Authors
David A. Bushinsky, Thomas Willett, John R. Asplin, Christopher Culbertson, Sara P.Y. Che, Marc Grynpas Ph.D
Abstract
We have bred a strain of rats to maximize urine (U) calcium (Ca) excretion and model hypercalciuric nephrolithiasis. These genetic hypercalciuric stone-forming (GHS) rats excrete more UCa than control Sprague-Dawley rats, uniformly form kidney stones and, similar to patients, demonstrate lower bone mineral density. Clinically thiazide diuretics reduce UCa and prevent stone formation; however, whether they benefit bone is not clear.
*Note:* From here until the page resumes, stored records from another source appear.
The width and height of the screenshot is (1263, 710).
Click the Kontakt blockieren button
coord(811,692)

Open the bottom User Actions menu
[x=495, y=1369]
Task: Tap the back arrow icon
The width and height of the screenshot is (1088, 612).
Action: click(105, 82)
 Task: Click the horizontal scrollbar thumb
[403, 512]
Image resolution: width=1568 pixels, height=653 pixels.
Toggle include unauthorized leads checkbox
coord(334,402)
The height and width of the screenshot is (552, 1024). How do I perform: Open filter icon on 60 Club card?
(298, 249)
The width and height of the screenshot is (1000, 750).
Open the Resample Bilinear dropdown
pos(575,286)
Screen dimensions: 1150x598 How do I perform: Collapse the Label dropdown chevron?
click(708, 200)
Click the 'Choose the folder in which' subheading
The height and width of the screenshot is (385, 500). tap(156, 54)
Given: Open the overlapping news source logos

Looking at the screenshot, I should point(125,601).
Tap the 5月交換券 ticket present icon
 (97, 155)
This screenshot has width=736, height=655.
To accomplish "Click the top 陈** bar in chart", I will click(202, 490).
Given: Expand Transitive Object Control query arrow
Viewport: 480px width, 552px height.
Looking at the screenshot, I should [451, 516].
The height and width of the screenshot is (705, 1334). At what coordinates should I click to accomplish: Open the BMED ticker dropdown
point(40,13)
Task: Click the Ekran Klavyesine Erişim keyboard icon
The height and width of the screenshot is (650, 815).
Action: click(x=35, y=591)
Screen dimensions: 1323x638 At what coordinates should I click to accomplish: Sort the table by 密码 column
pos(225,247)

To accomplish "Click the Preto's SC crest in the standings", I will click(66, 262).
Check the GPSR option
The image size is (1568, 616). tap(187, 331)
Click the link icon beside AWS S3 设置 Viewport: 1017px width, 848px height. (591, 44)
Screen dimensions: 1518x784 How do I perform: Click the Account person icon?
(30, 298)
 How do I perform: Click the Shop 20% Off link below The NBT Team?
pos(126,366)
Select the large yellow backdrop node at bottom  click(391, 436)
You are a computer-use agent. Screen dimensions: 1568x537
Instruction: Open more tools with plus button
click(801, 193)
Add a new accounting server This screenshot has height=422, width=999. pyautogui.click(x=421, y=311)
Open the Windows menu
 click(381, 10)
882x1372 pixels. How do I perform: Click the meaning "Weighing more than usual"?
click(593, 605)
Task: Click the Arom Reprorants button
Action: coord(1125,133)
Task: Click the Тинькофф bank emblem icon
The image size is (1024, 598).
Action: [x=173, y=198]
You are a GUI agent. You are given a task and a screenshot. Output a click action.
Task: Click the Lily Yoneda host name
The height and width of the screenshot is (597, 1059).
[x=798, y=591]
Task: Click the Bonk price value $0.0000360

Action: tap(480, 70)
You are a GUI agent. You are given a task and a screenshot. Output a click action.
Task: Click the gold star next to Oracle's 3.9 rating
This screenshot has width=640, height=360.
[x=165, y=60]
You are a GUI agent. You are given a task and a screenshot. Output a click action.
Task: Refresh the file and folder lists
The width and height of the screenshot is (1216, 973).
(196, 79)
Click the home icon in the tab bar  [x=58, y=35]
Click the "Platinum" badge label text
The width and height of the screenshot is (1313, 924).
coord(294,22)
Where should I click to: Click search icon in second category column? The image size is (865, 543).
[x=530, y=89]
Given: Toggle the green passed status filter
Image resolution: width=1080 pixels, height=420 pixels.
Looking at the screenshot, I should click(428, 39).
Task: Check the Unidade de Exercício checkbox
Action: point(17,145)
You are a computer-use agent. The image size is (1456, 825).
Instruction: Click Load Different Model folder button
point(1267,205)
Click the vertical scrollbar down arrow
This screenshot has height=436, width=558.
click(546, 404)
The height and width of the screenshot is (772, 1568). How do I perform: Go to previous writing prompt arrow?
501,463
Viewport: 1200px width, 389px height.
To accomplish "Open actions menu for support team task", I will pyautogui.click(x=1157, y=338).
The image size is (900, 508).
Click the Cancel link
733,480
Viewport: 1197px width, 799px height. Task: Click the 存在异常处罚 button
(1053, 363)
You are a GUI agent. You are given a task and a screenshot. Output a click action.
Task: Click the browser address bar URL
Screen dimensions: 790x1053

We used GHS rats to test the hypothesis that the thiazide diuretic chlorthalidone (CTD) would have a favorable effect on bone density and quality. Twenty GHS rats received a fixed amount of a 1.2% Ca diet and half were also fed CTD (4-5 mg/kg/day). Rats fed CTD had a marked reduction in UCa. The axial and appendicular skeletons were studied. An increase in trabecular mineralization was observed with CTD compared to controls. CTD also improved the architecture of trabecular bone. Using µCT, trabecular bone volume (BV/TV), trabecular thickness and trabecular number were increased with CTD. A significant increase in trabecular thickness with CTD was confirmed by static histomorphometry. CTD also improved the connectivity of trabecular bone. Significant improvements in vertebral strength and stiffness were measured by vertebral compression. Conversely, a slight loss of bending strength was detected in the femoral diaphysis with CTD. Thus, results obtained in hypercalciuric rats suggest that CTD can favorably influence vertebral fracture risk. CTD did not alter formation parameters suggesting that the improved vertebral bone strength was due to decreased bone resorption and retention of bone structure.